Newcastle never had a full-time manager until 1930 and the side was picked by a committee. It was Frank Watt who was responsible for bringing the next three legends to St James’ Park.
Colin Veitch was born in Heaton and made his debut for Newcastle United in 1899. A renowned scholar, Colin captained the side to three First Division titles in 1905, 1907 and 1909, and to five FA Cup finals between 1905 and 1911.
After serving in the First World War, Colin Veitch came back to join the club as a coach, and went on to form the ‘Newcastle Swifts’, our first ever youth team in 1924.
Stan Seymour became known as ‘Mr Newcastle United’, and indeed he played, managed (three times), was Chairman and a Director.
He scored a thunderous volley at Wembley in 1924 as Newcastle beat Aston Villa in the FA Cup final, before becoming an integral part of the last Newcastle United side to win the top tier title in 1926/27.
He was also manager when Newcastle won the FA Cup in successive seasons in 1951 and 52.

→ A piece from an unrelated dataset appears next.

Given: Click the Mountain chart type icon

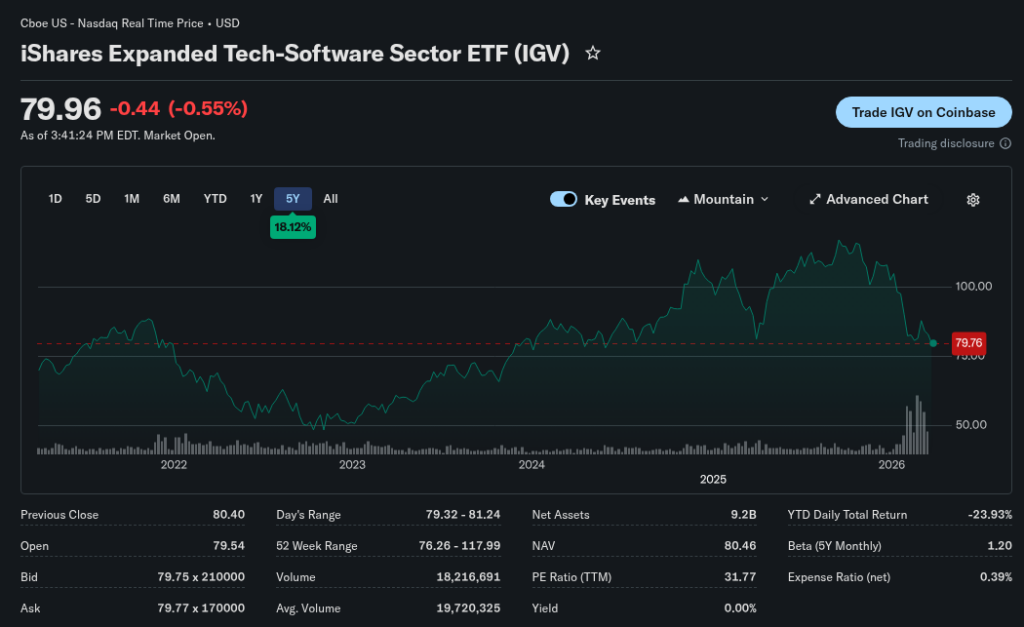Looking at the screenshot, I should click(684, 200).
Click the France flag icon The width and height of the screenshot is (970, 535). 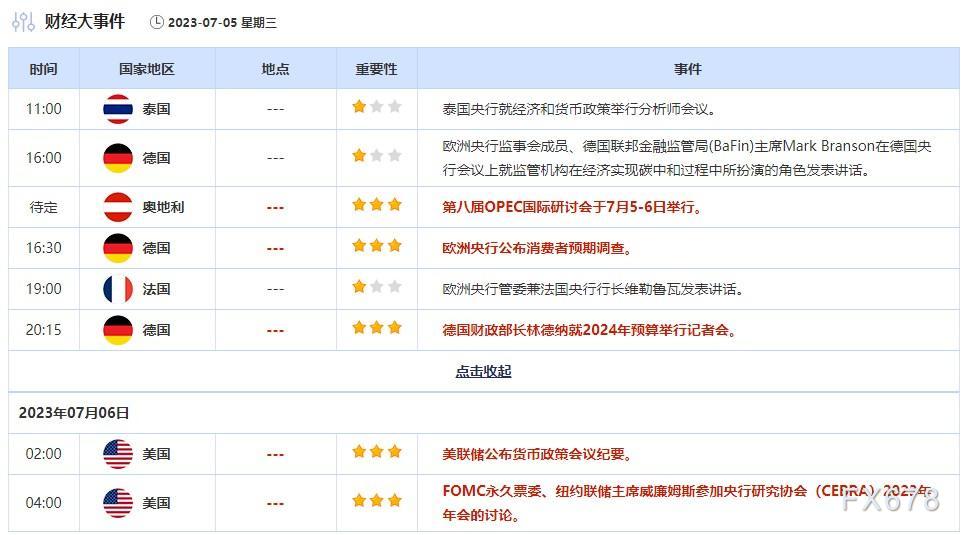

The legend of Hughie Gallacher will never die on Tyneside and it is almost 100 years since he last kicked a ball in anger for the Magpies.

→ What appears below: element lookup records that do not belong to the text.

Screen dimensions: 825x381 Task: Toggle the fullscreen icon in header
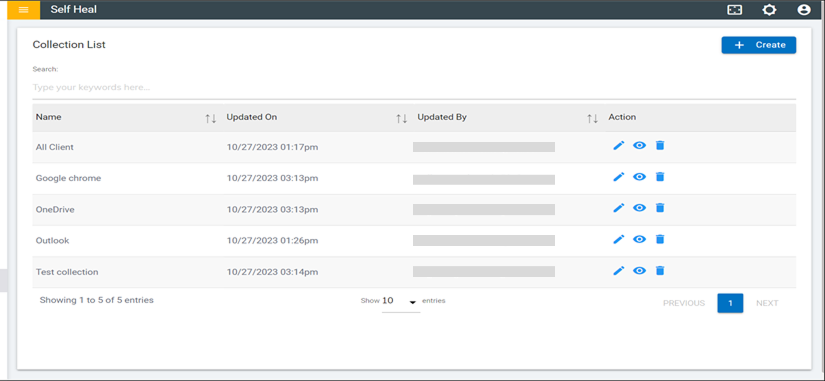(x=735, y=10)
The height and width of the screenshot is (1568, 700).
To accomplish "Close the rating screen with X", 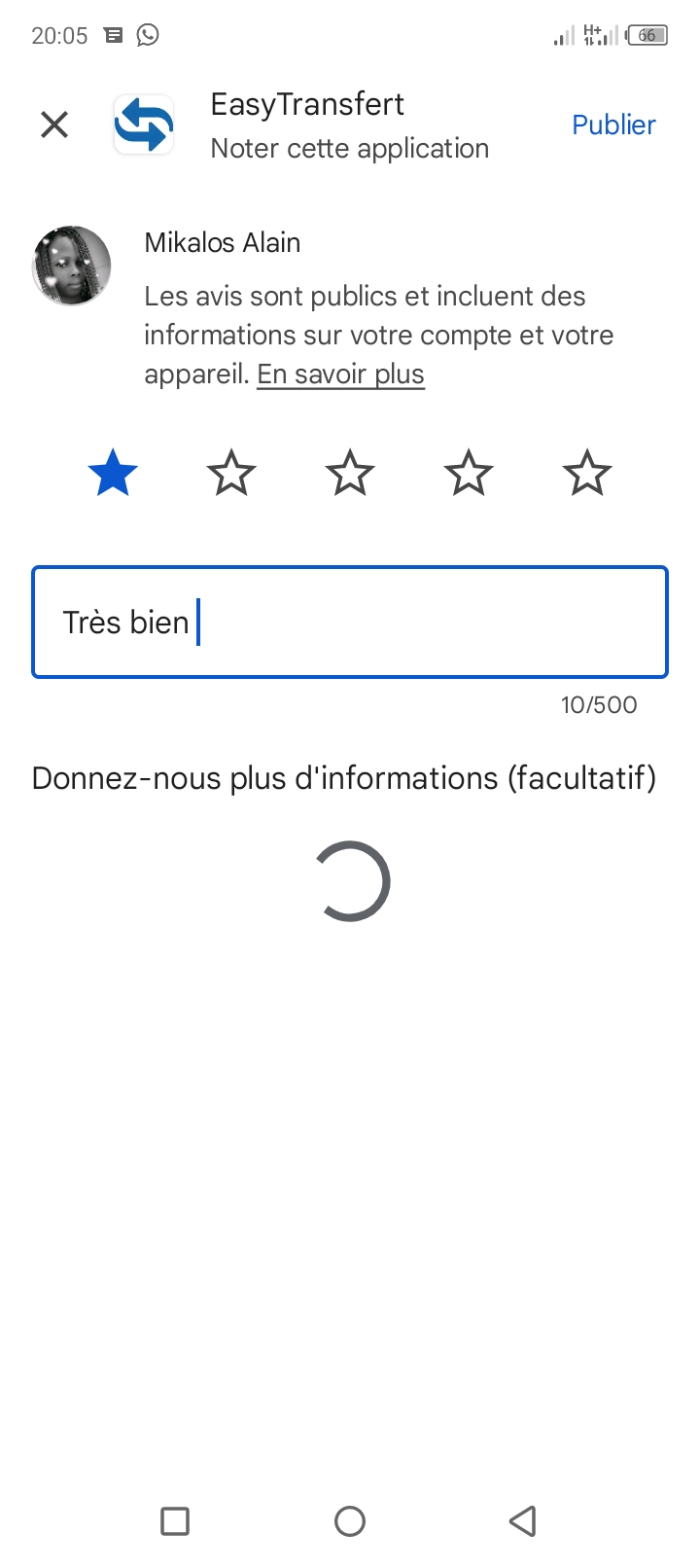I will click(x=54, y=125).
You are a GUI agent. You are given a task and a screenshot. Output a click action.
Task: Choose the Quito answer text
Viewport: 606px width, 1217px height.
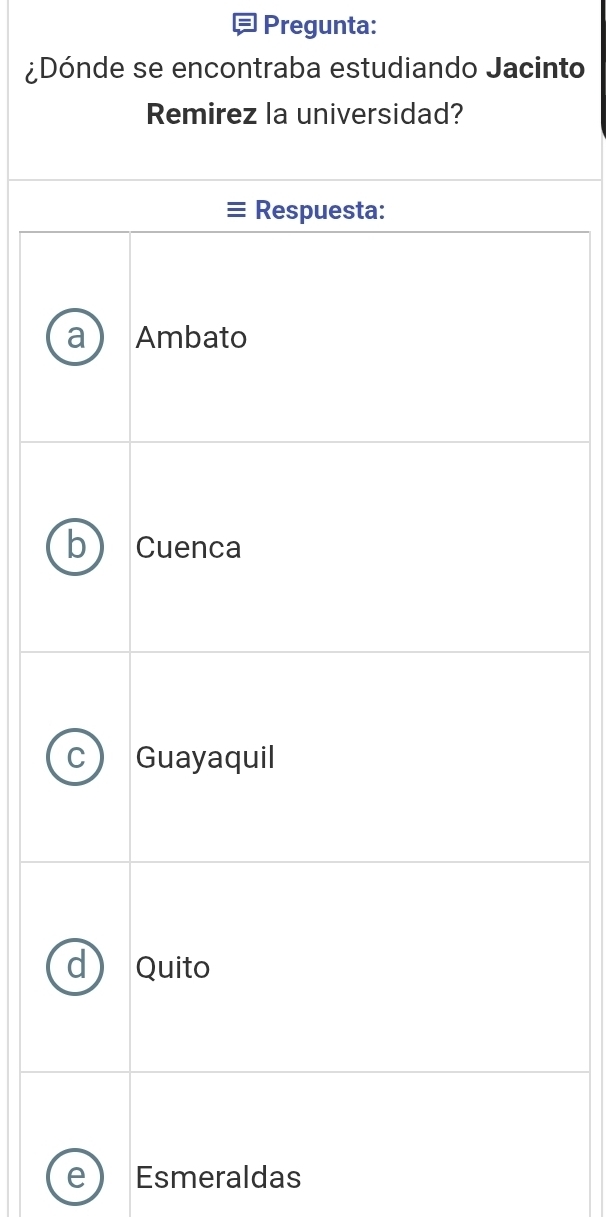click(173, 968)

Hughie Gallacher was named captain of Newcastle United at the start of the title winning 1926/27 season and he scored 36 glorious league goals.

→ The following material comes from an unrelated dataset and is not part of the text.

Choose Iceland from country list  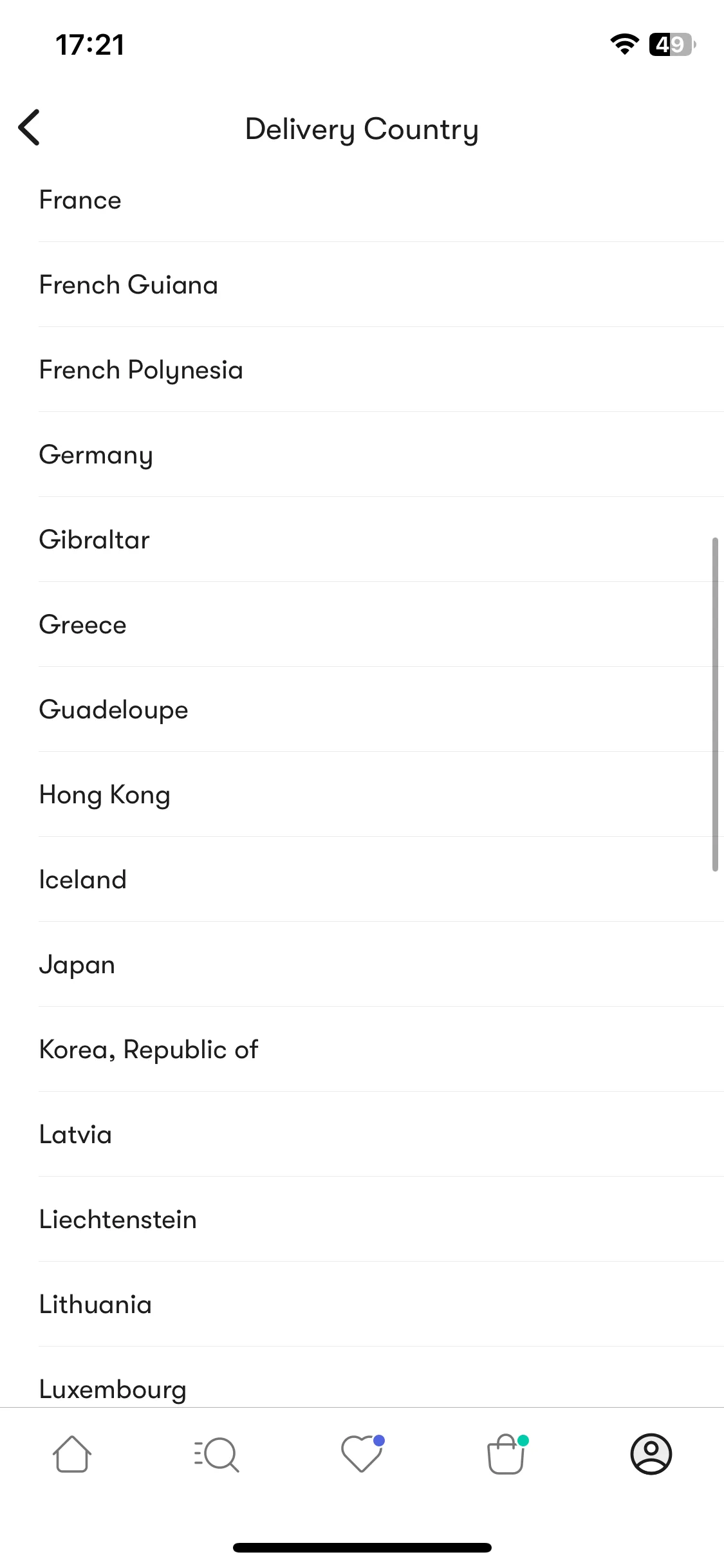(x=381, y=880)
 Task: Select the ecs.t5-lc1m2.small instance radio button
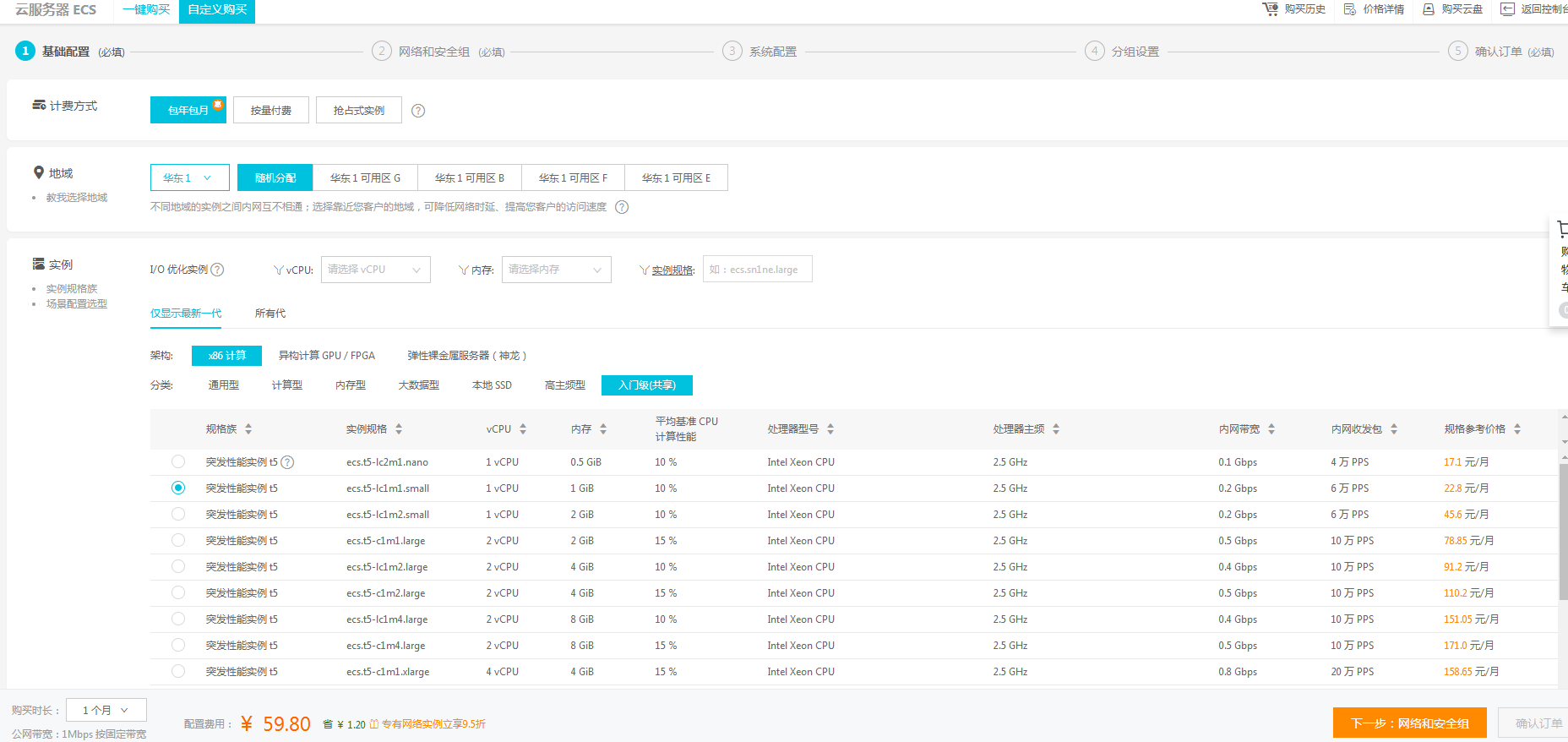pos(178,514)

After scoring 143 goals in 174 games (at better than a 82% strike rate) Hughie left the club to join Chelsea, before retiring from football and coming back to Tyneside where he tragically later took his own life.
John Edward Thompson (JET) Milburn was as quick as his initials suggest and he is surely Newcastle United’s favourite ever son. A modest and unassuming man, ‘Wor Jackie’ was Newcastle’s talisman in the 1950s – scoring three Wembley goals, as United brought the FA Cup back home to Tyneside three times in five seasons.
A testimony to the man was that thousands of Geordies lined the route of his funeral cortege in 1988 to pay their final respects, over 30 years since he had last played for the club.
Joe Harvey captained Newcastle United to the FA Cup victories in 1951 and 1952 (*You can see the highlights of these games on Youtube and there is a wonderful pitchside interview with Joe proudly holding the Cup).
Joe went on to manage his beloved Magpies leading us back to the old First Division, however, his crowning glory was bringing home our last major trophy, the Inter-Cities Fairs Cup, in 1969.
Joe had a great eye for a player and brought the likes of Jinky Smith, Malcolm Macdonald and Tony Green to the club. He also nurtured the homegrown talents of Frankie Clark, Pop Robson, Alan Kennedy and Irving Nattrass to name but a few.
The next three men on the list are all connected together, through probably the most turbulent time in the club’s history.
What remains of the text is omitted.